WHAT IS REQUIRED >>
Count the lines in the rows below that contain the string "label", with case counting. Reply with the number only.

--- PROVIDED DATA Enclosed Below ---

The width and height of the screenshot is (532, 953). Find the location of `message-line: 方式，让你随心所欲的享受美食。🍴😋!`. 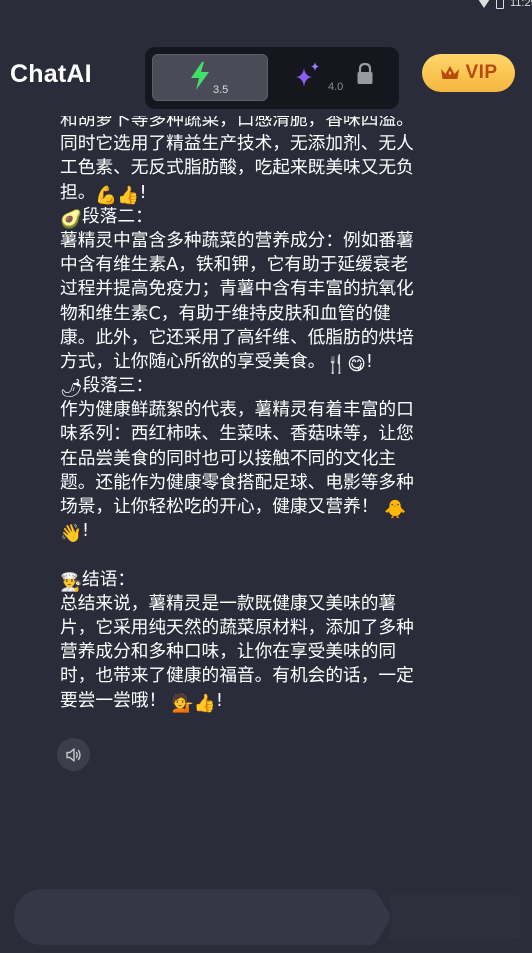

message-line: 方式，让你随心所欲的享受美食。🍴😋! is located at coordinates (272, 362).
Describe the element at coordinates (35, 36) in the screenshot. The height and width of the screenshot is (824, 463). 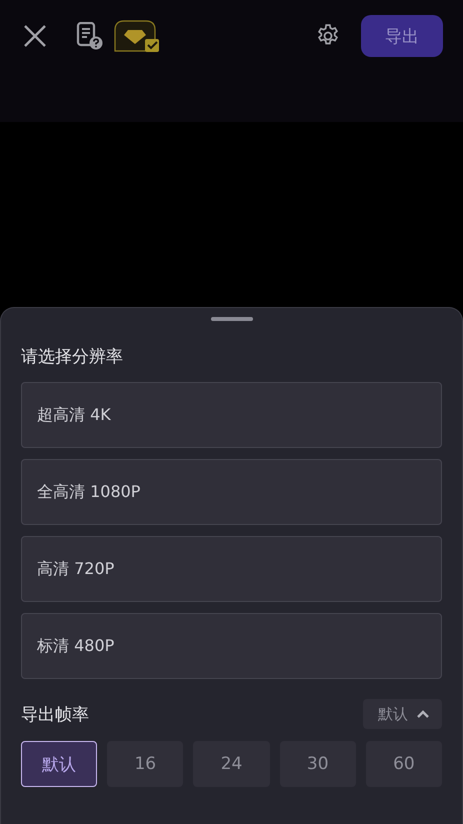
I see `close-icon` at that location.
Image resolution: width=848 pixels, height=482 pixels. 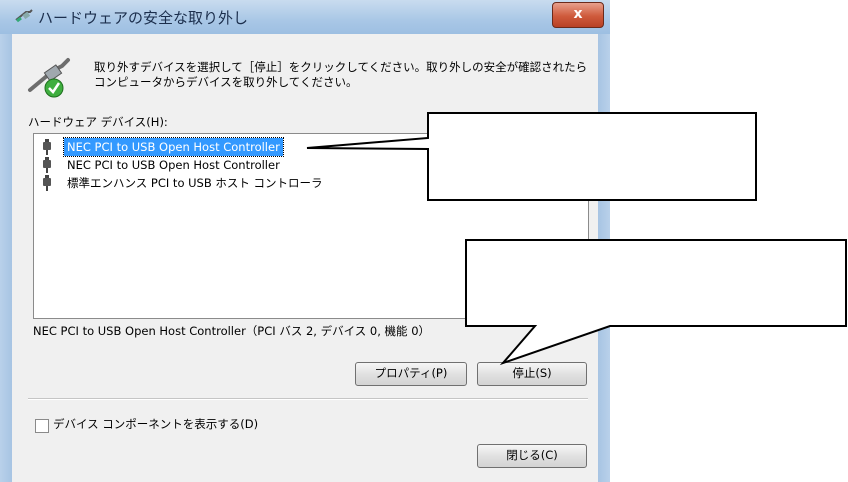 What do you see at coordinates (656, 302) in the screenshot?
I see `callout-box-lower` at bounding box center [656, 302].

--- End of Enclosed PROVIDED DATA ---
--- PROVIDED DATA Enclosed Below ---

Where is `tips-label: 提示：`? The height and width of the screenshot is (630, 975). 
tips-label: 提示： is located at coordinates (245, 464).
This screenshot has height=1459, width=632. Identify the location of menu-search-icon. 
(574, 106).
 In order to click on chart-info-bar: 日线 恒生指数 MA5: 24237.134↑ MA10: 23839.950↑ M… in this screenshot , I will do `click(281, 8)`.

--- End of Enclosed PROVIDED DATA ---
--- PROVIDED DATA Enclosed Below ---

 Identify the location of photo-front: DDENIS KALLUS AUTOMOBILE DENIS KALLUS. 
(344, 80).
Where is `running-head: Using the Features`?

--- End of Enclosed PROVIDED DATA ---

COMPLETED EXERCISE >>
2